Unverified / Fan Interpretation:
- That Ed and Cherry are currently separated or on the verge of divorce. Neither has publicly announced a split as of this writing.
- That every lyric on the deluxe Play tracks is a literal, real-time account of their marriage today, rather than a mix of past events, artistic license, and narrative exaggeration.
- The “seven-year itch” label is fan language, not something Ed or Cherry has used publicly.
Backstory (For Casual Readers)
If you haven’t been tracking the Sheeran marriage like it’s your favorite long-running drama, here’s the quick catch-up. Ed and Cherry grew up in the same town in Suffolk, drifted apart, then reconnected as adults. They started dating in 2015, got engaged a couple of years later (he posted a low-key “Got myself a fiance” photo to Instagram), and married in a tiny, almost secret ceremony in late 2018. No A-list wedding circus, just school friends and family.

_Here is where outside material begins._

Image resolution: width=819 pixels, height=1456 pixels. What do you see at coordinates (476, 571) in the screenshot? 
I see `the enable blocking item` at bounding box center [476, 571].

Since then, he’s become a father of two, toured the world on his Mathematics tour, and released several projects that moved away from the shiny pop of “Shape of You” into something far more reflective. A track like “Punchline” from Autumn Variations already had fans asking questions in 2023, thanks to lyrics about being “destructive” and absent. The new deluxe Play songs feel like the next chapter of that same very honest, very adult story.

What’s Next
Right now, we’re in classic modern-celebrity limbo: the songs are out, the speculation is loud, and the actual couple is saying nothing. Reports say representatives have been contacted for comment, but as of now there’s no official word from Ed or Cherry on the state of their marriage.
What to watch for next?
- Future interviews: Ed tends to open up once he’s processed things. A sit-down chat or podcast appearance tied to the deluxe release could be where he finally explains how much of this album is directly about his relationship.
- Tour talk: If he performs songs like Skeletons or Crashing live and tells stories about them on stage, that may give more clues about timing and truth versus storytelling.
- Social media temperature check: These two are naturally private, but a joint appearance, a low-key post, or even a pointed silence over the next few months will keep the rumor mill spinning.
For now, it might be healthier to treat Play like what it is on paper: a brutally honest portrait of a long-term relationship that’s seen war zones and still hasn’t officially waved the white flag.
So where do you land on this? Do you hear the deluxe Play tracks as a quiet goodbye to Cherry, or as the messy, necessary honesty that actually helps a long marriage survive?
Sources: UK tabloid report on Ed Sheeran’s deluxe album release and lyric themes (Dec. 1, 2025); Ed Sheeran documentary series on a major streaming platform (May 2023); public social media posts announcing engagement and children (2018-2022).